Prime Minister Boris Johnson on Wednesday told MPs that the government was “concerned” about the new Brazilian variant.
He said: “We already have tough measures… to protect this country from new infections coming in from abroad.
“We are taking steps to do that in respect of the Brazilian variant.”
Mr Johnson said there were “lots of questions” over the Brazil variant, including whether it is resistant to COVID vaccines.
Meanwhile, the government is also under pressure after it delayed the introduction of pre-departure testing requirements for all international travellers to England.
People arriving in England from abroad will now have to prove they have tested negative for coronavirus from Monday and not Friday as originally planned.
Those who do not follow the rules face being hit with a minimum fine of £500, while the operator who transported them will also be penalised.
Arrivals will still have to quarantine for 10 days regardless of their test results.

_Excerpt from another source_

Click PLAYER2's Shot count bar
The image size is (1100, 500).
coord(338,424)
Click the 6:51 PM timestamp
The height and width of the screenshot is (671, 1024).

Transport Secretary Grant Shapps said the delay was to “give international arrivals time to prepare” after the full guidance was only published on Wednesday.
This is despite Mr Shapps’s department having announced the plans for new testing requirements last week.
Labour MP Yvette Cooper, the chair of the House of Commons Home Affairs Committee, posted on Twitter: “No guidance out with 2 days to go. And now delays.
“What on earth are they doing?”
Scotland has adopted the same approach, while Northern Ireland and Wales are expected to set out their own arrangements for pre-arrival testing soon.